◆ Your tasks:
**1.** In the text on classification models, which model had the highest mMCC, and what was its value?
**2.** Using the text on classification models, explain why some models appear as blank grey boxes in the heatmap.
**3.** Extend the text on classification models, starting after its final sentence.

Heatmap showing the median MCC (mMCC) of five tenfold CV runs for each of the 128 models. Each row corresponds to a given molecular profile, each column refers to the employed classification algorithm. The first 8 algorithms on the left were ran without OMC and hence each lead to an all‐features model considering all available features from the processed datasets during model building. The rest of algorithms (the other 8 on the right) were ran with OMC to search for a small subset of features facilitating the classification of patients, thus the suffix “OMC” was added to the algorithm name. 10‐by‐10 nested‐CV runs were carried out five times, each time with a different random seed. For each run, CV predictions were merged to calculate the evaluation metrics. In this way, five MCC scores are obtained for each algorithm and molecular profile binomial, with its mMCC being shown in the heatmap. The two most predictive models were built with decision trees: mMCC of 0.56 from CART using isomiR features and mMCC of 0.32 from CART using miRNA features. However, the general trend is the OMC model (right) having higher MCC than its corresponding all‐features model (left). Models resulting in undefined mMCC scores are indicated as blank grey boxes. Here MCC is undefined because the model predicts the same class for all instances (e.g., if all are predicted positive, then the sum of true negatives and false negatives is by definition zero, which in turn makes the MCC denominator zero as well).

Looking at the seven models with an mMCC of at least 0.2 (Figure S3, Supporting Information), all were built with algorithms inducing feature selection. Two‐thirds were OMC models, whereas the rest were all‐features CART models. Six of these models employed either isomiR or miRNA features. An inspection of the best results in terms of median AUC (mAUC) and their corresponding mMCC (Figure S4, Supporting Information) shows that these models also have high mAUC (CART_isomiR with an mAUC of 0.80 and CART_miRNA with an mAUC of 0.64). Noticeably, isomiR gives a better prediction of nonresponders when compared to miRNA (Table S2, Supporting Information). By contrast, Figure S4 of the Supporting Information also reveals many models with good mAUC but poor mMCC such as miRNA_LGBM (Light Gradient Boosting Machine). The latter model has 14 false negatives and 9 false positives, whereas CART_isomiR only has 4 false negatives and 3 false positives (Table S2, Supporting Information). This further supports the use of MCC for this type of class‐imbalanced problems.

◆ Data extracts:

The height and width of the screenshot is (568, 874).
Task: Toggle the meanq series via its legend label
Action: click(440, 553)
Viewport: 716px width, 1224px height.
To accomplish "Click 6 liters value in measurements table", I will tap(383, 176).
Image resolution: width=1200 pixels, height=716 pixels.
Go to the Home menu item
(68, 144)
---
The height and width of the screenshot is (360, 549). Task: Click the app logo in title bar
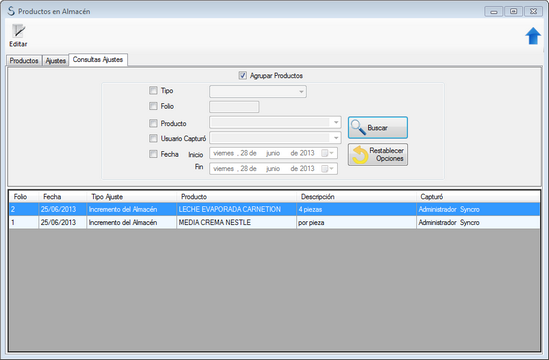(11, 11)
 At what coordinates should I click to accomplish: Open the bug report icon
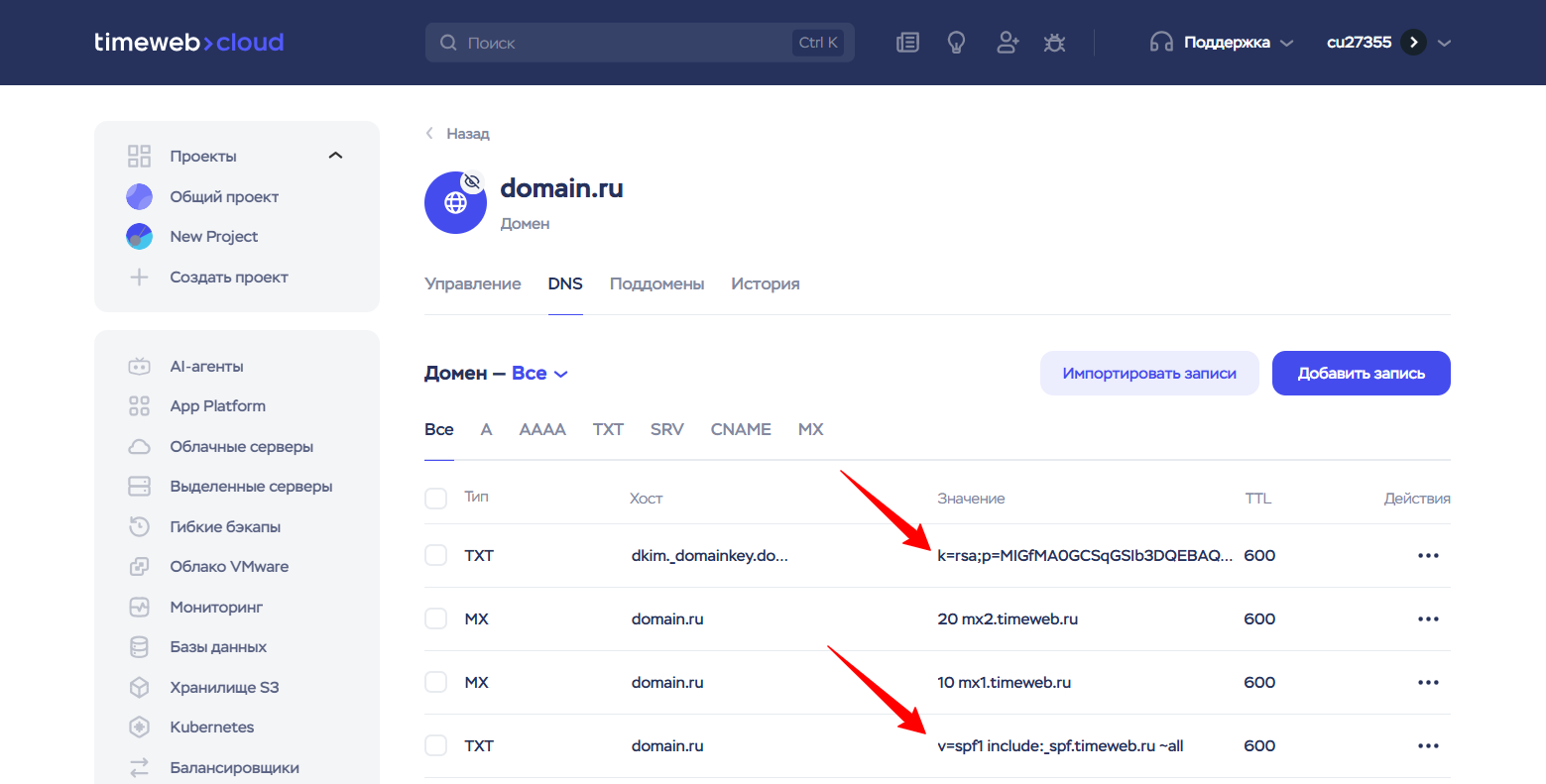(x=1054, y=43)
--
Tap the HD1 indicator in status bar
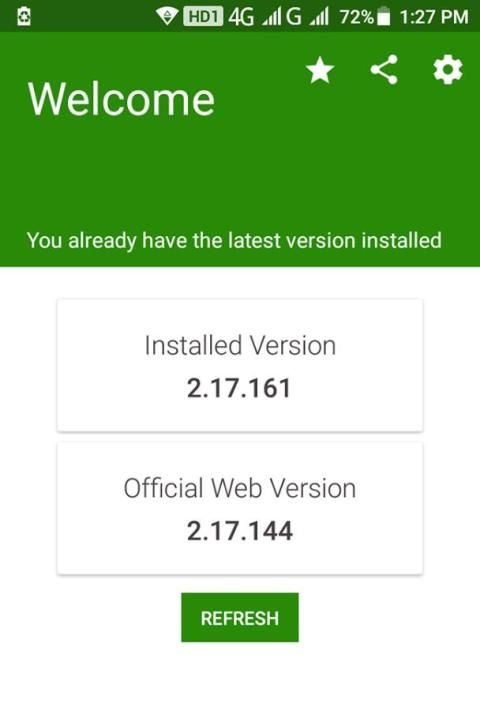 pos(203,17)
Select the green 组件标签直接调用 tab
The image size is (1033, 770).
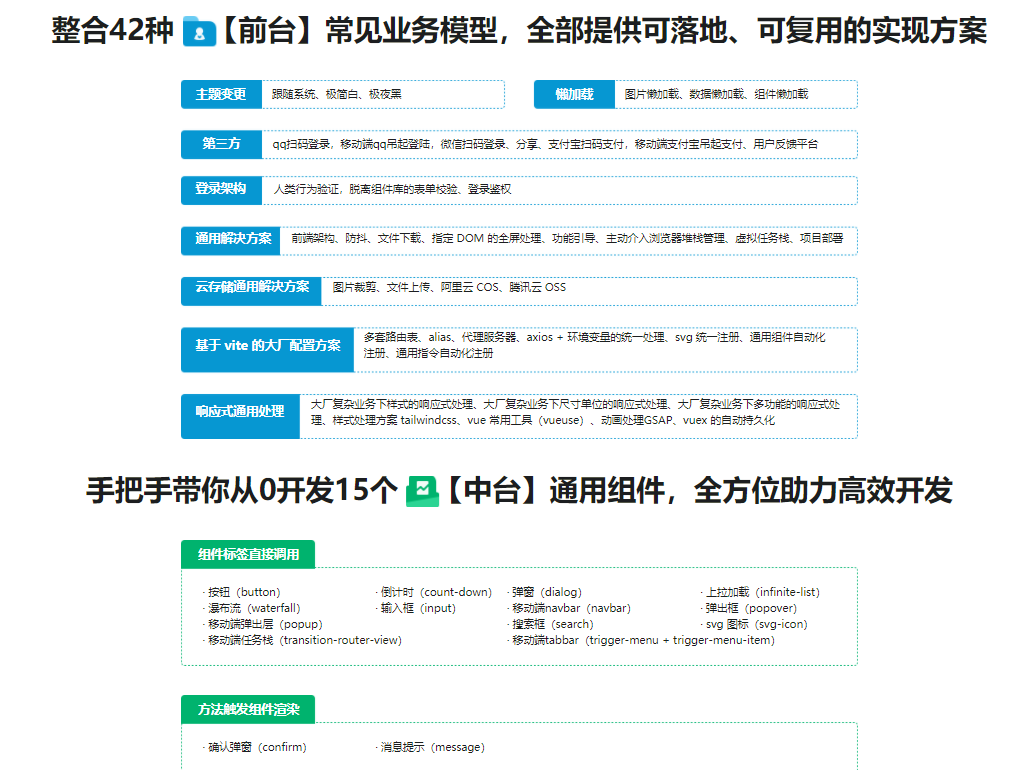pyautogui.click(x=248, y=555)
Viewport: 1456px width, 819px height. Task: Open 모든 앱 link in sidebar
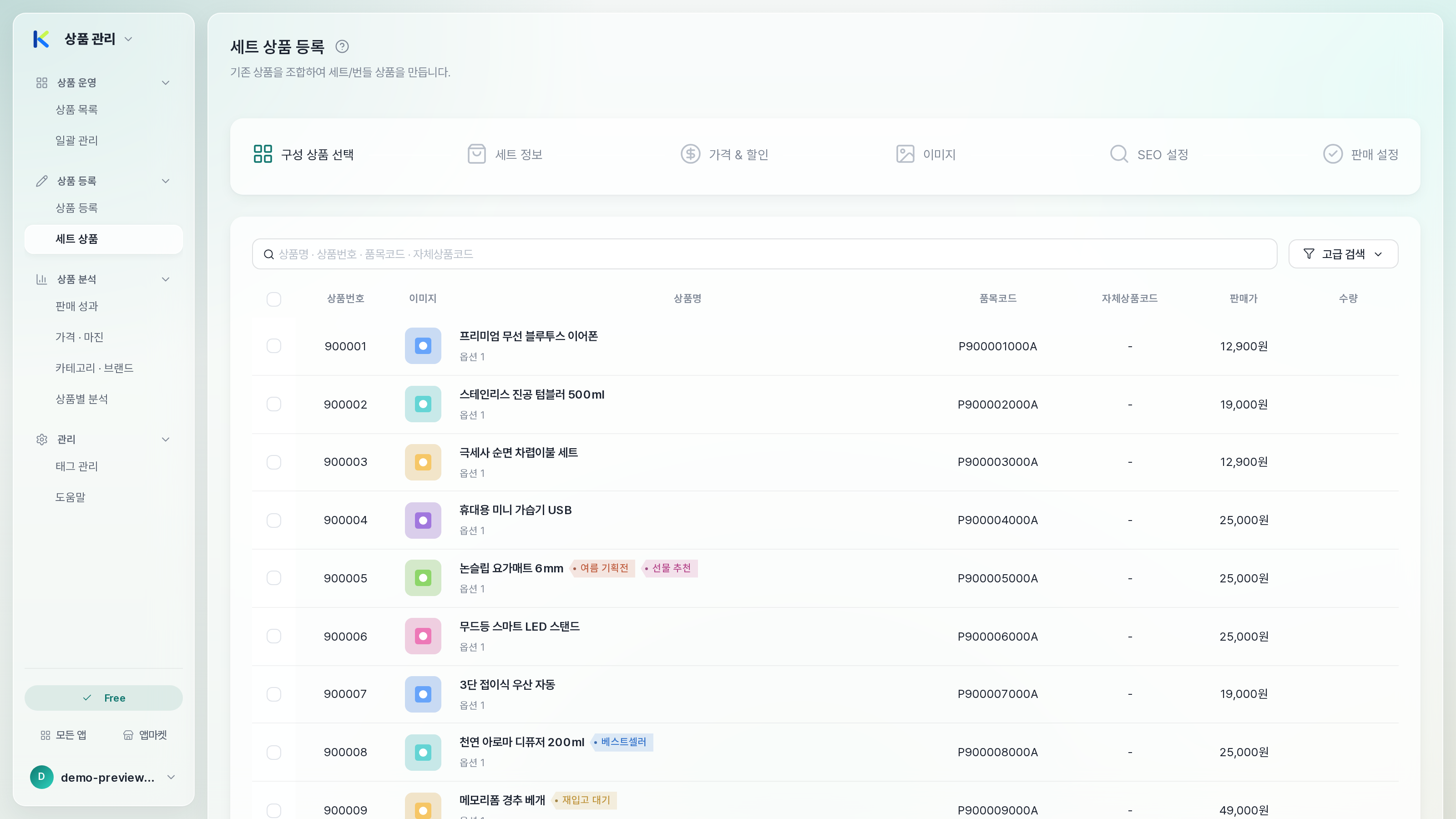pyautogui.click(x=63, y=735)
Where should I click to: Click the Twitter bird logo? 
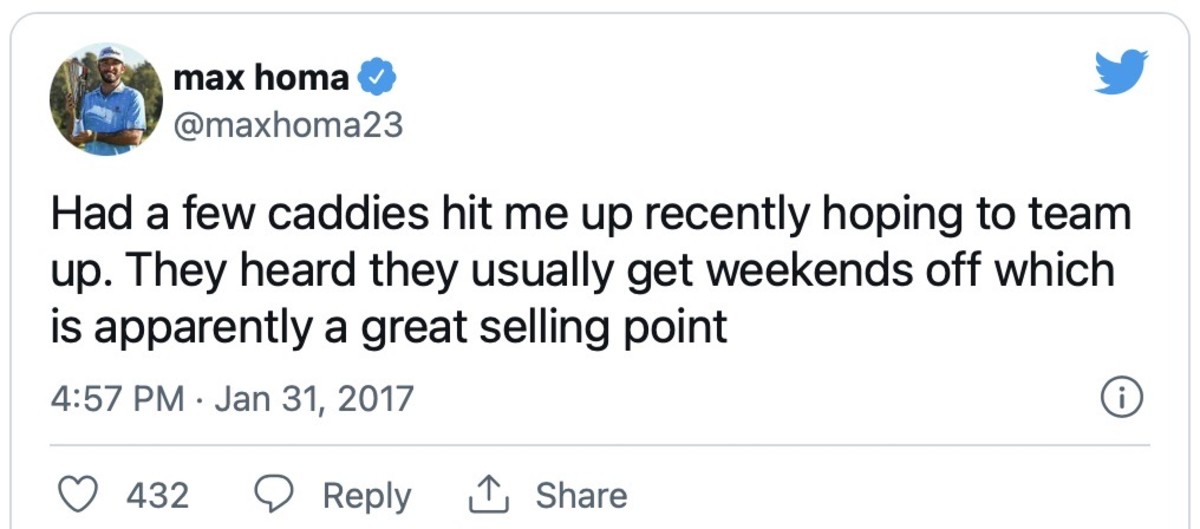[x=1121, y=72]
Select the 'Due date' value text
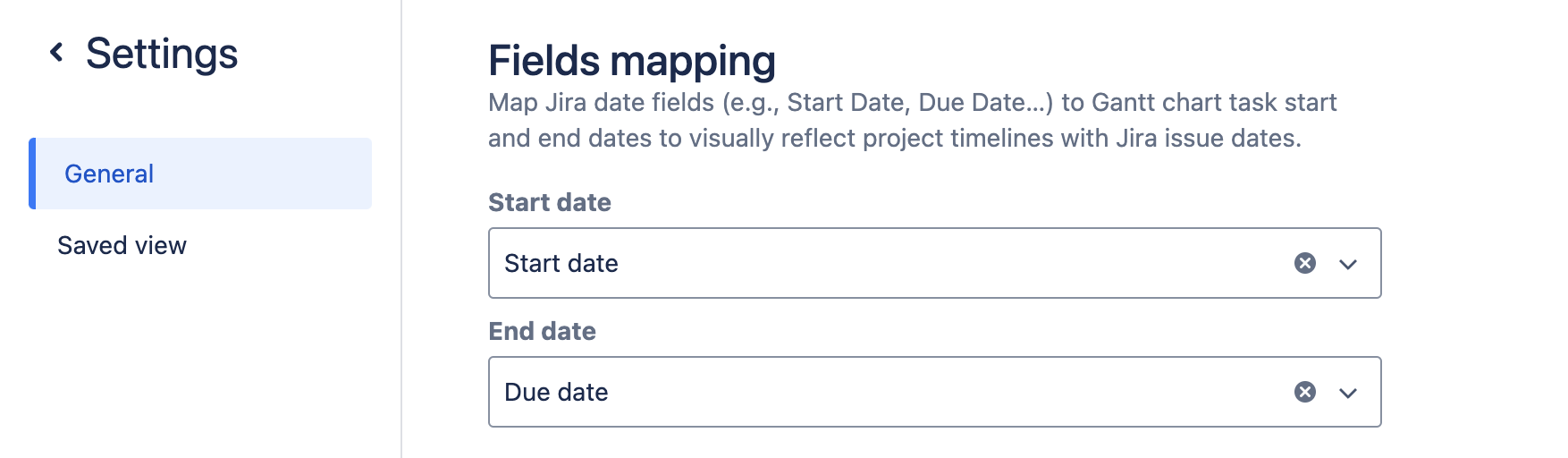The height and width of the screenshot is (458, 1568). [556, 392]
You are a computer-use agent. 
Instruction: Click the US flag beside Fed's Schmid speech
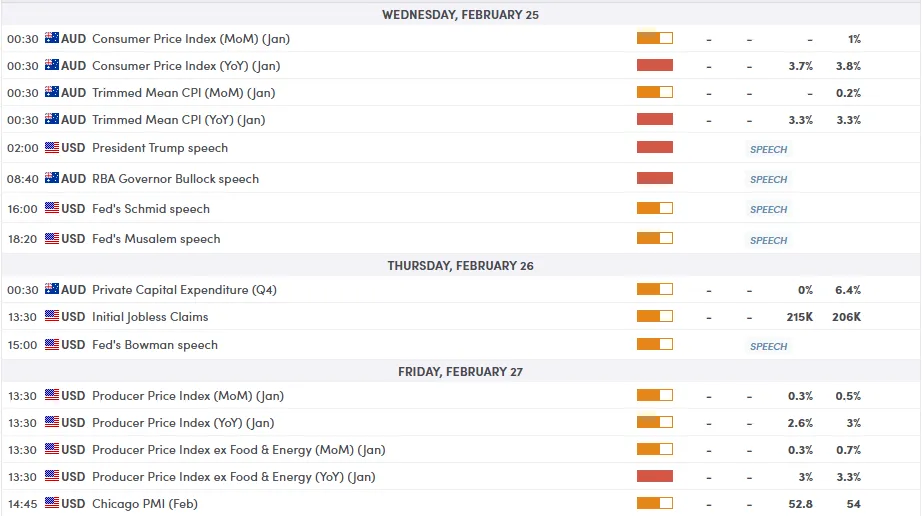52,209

◆ Task answers:
**1.** The CART model using isomiR features had the highest mMCC, at 0.56.

**2.** Those models have undefined mMCC scores because they predict the same class for every instance. If every instance is predicted positive, for example, true negatives plus false negatives equals zero, so the MCC denominator is also zero.

**3.**
2.2. Determining the Robustness of the Best ML Models

After identifying isomiR_CART and miRNA_CART as the best ML models, here we evaluate how their predictive accuracies vary with different training set sizes and random seeds. With this purpose, we also conducted five runs of threefold CV (3CV) and fivefold CV (5CV) experiments, in addition to the five 10CV runs from the previous section, using different random seeds. Both models were robust to this type of variability given the similar MCC values returned within each set of experiments summarized by a boxplot (Figure  3 ). Higher MCC values were observed as larger training sets were employed (from training with 67% of the data in 3CV to training with 90% of the data in 10CV). To find out which part of the predictive accuracy comes from signal in the data, we repeated all the CV runs exactly in the same manner from class‐permuted versions of the datasets. As a result, all the latter runs obtained near random‐level MCC values, which were significantly worse than those arising from models trained on the original data in all cases (Figure 3).

Figure 3.

Figure 3

CV performance of the two most predictive models compared to those from training with permuted data. The boxplots present the distributions of MCC scores obtained across five iterations of CART models evaluation implemented on miRNA (left) and isomiR (right) datasets with 3CV, 5CV, and 10CV. CART models trained on the original dataset, i.e., all‐features data (deep green), and CART model trained on the class permuted dataset (light green). Each model's predictive performances (original and permuted) are compared within each of the CVs implemented for isomiR and miRNA. The horizontal bars above the boxplots indicate the significance levels between these distributions: “*” means 0.01 < p < = 0.05, “**” means 0.001 < p < = 0.01, “***” means 0.0001 < p < = 0.001, and “****” means p < = 1.00 1.00 × 10−4. These p‐values were calculated using two‐sided Welch's t‐tests. CART models obtain significantly better MCC than the permuted models in all the CVs, both with miRNA and isomiR features. Each dot represents a repetition.

2.2.1. Impacts of Data Integration on Doxorubicin Response Prediction

We next look at whether adding or considering other sets features to describe patients improves prediction further. CART using clinical data was barely predictive (Figure  4 ; Table S3, Supporting Information). These clinical features comprised sex, age, tumor stage, histological type, menopause status and the status of the estrogen, progesterone, and HER2 receptors (Table S1, Supporting Information). CART with merged clinical and isomiR features did not result in an improvement in MCC. However, integrating clinical and miRNA data improved MCC, although the difference with using miRNA features alone was not significant. We also evaluated CART with merged isomiR and miRNA features, which led to worse MCC values than using either profile alone. Lastly, CART using all the profiles as features led to the worse MCC overall.

Figure 4.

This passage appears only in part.